Milvus Vector Database
The previous article introduced the installation and deployment of the Milvus vector database. This time, we will introduce an application example of Milvus.
With the similarity search feature of Milvus, there are many applicable scenarios:
-
• Image similarity search: Images can be searched and the most similar images can be returned immediately from a massive database.
-
• Video similarity search: By converting keyframes into vectors and then inputting the results into Milvus, it is possible to search and recommend billions of videos in near real-time.
-
• Audio similarity search: Quickly query massive audio data such as voice, music, and sound effects to find similar sounds.
-
• Recommendation system: Recommend information or products based on user behavior and needs.
-
• Question-Answering System: An interactive digital QA chatbot that automatically answers user questions.
-
• DNA sequence classification: By comparing similar DNA sequences, accurately classify genes within milliseconds.
-
• Text search engine: By comparing keywords with a text database, help users find the information they are looking for.

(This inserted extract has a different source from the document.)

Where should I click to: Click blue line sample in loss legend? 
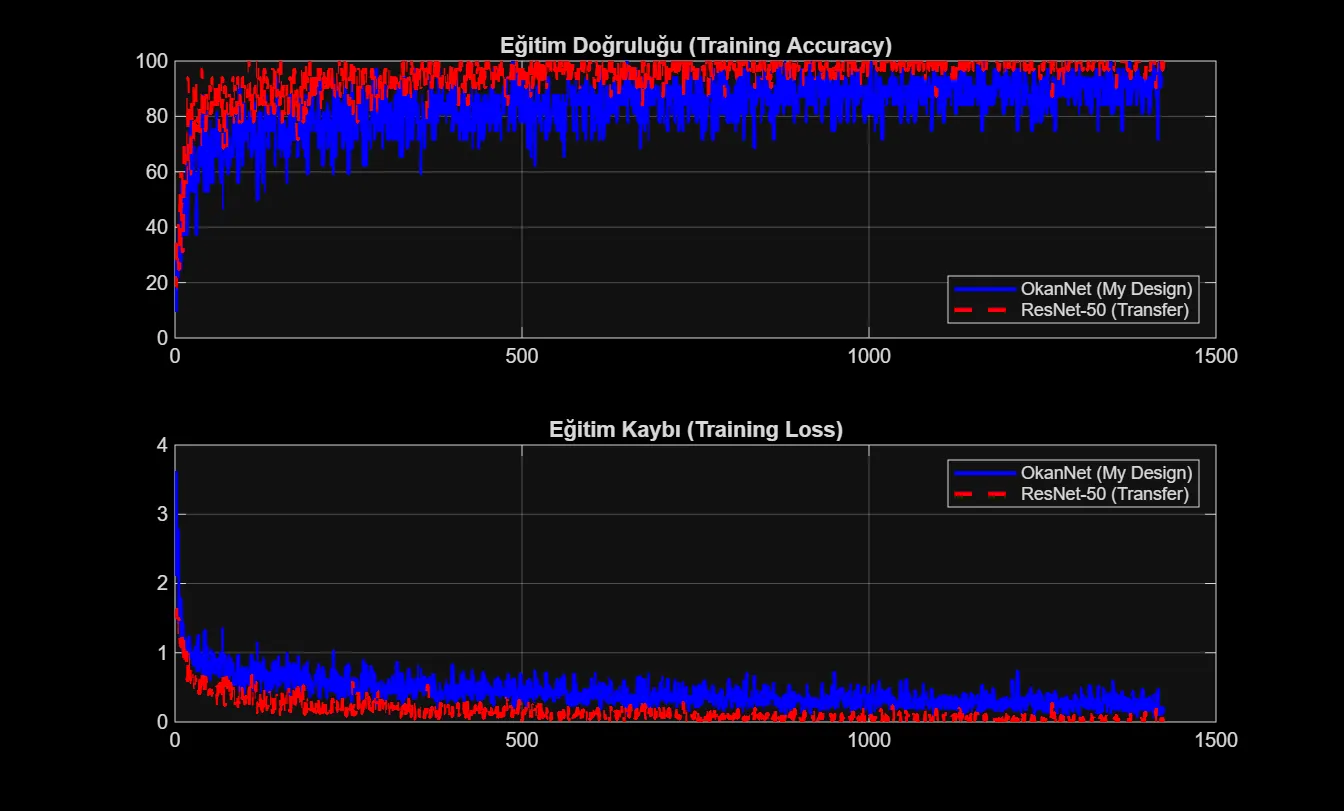(x=984, y=473)
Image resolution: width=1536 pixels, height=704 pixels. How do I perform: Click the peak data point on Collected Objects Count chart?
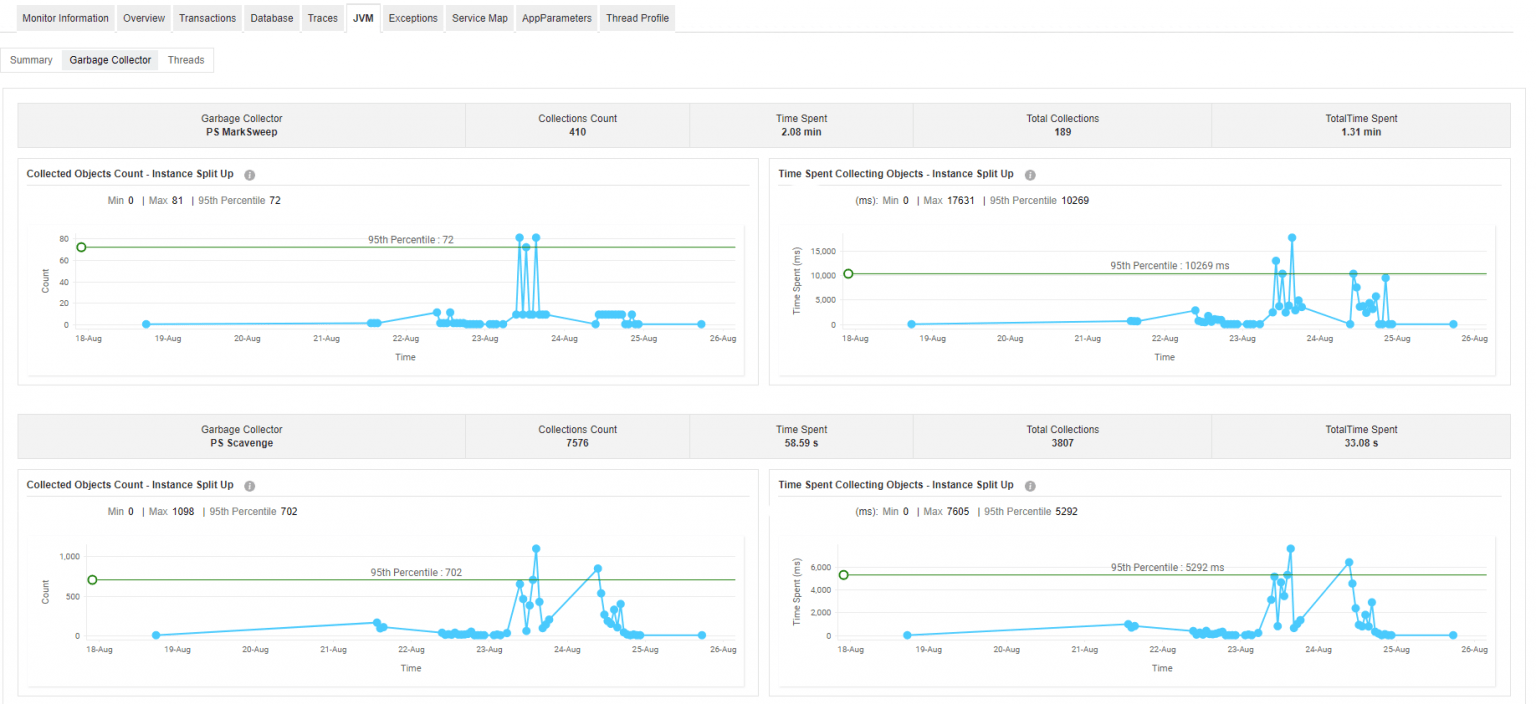click(x=519, y=238)
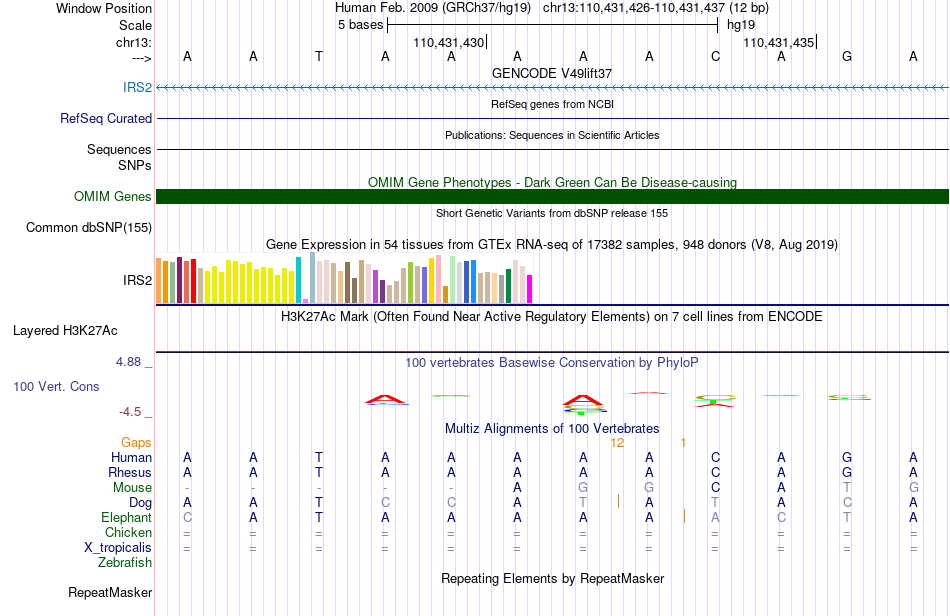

This time, we will introduce the combined application of Milvus and Hugging Face large models – Question-Answering System.
Hugging Face
Hugging Face is an open-source platform for natural language processing (NLP) tasks, providing a rich set of pre-trained models and datasets.
The models and datasets used this time:
Model:
https://huggingface.co/google-bert/bert-base-uncased?text=Paris+is+the+%5BMASK%5D+of+France.
Dataset:
https://huggingface.co/datasets/squad
0. Before You Begin
Prepare the environment and download dependencies:
pip install transformers datasets pymilvus torch
1. Create Collection
First, start Milvus locally:
Create a collection in Milvus and create an index:
from pymilvus import connections, FieldSchema, CollectionSchema, DataType, Collection, utility
DATASET = 'squad' # Huggingface Dataset to use
MODEL = 'bert-base-uncased' # Transformer to use for embeddings
TOKENIZATION_BATCH_SIZE = 1000 # Batch size for tokenizing operation
INFERENCE_BATCH_SIZE = 64 # batch size for transformer
INSERT_RATIO = .001 # How many titles to embed and insert
COLLECTION_NAME = 'huggingface_db' # Collection name
DIMENSION = 768 # Embeddings size
LIMIT = 10 # How many results to search for
URI = "http://192.168.153.100:19530"
TOKEN = "root:Milvus"
connections.connect(uri=URI, token=TOKEN)
if utility.has_collection(COLLECTION_NAME):
utility.drop_collection(COLLECTION_NAME)
fields = [
FieldSchema(name='id', dtype=DataType.INT64, is_primary=True, auto_id=True),
FieldSchema(name='original_question', dtype=DataType.VARCHAR, max_length=1000),
FieldSchema(name='answer', dtype=DataType.VARCHAR, max_length=1000),
FieldSchema(name='original_question_embedding', dtype=DataType.FLOAT_VECTOR, dim=DIMENSION)
]
schema = CollectionSchema(fields=fields)
collection = Collection(name=COLLECTION_NAME, schema=schema)
index_params = {
'metric_type':'L2',
'index_type':"IVF_FLAT",
'params':{"nlist":1536}
}
collection.create_index(field_name="original_question_embedding", index_params=index_params)
print("Create index done.")
2. Insert Data
After creating the collection, we start inserting data.
-
1. Tokenize the dataset’s data.
-
2. Convert the data into vectors.
-
3. Insert the question, the question’s vector, and the answer into Milvus.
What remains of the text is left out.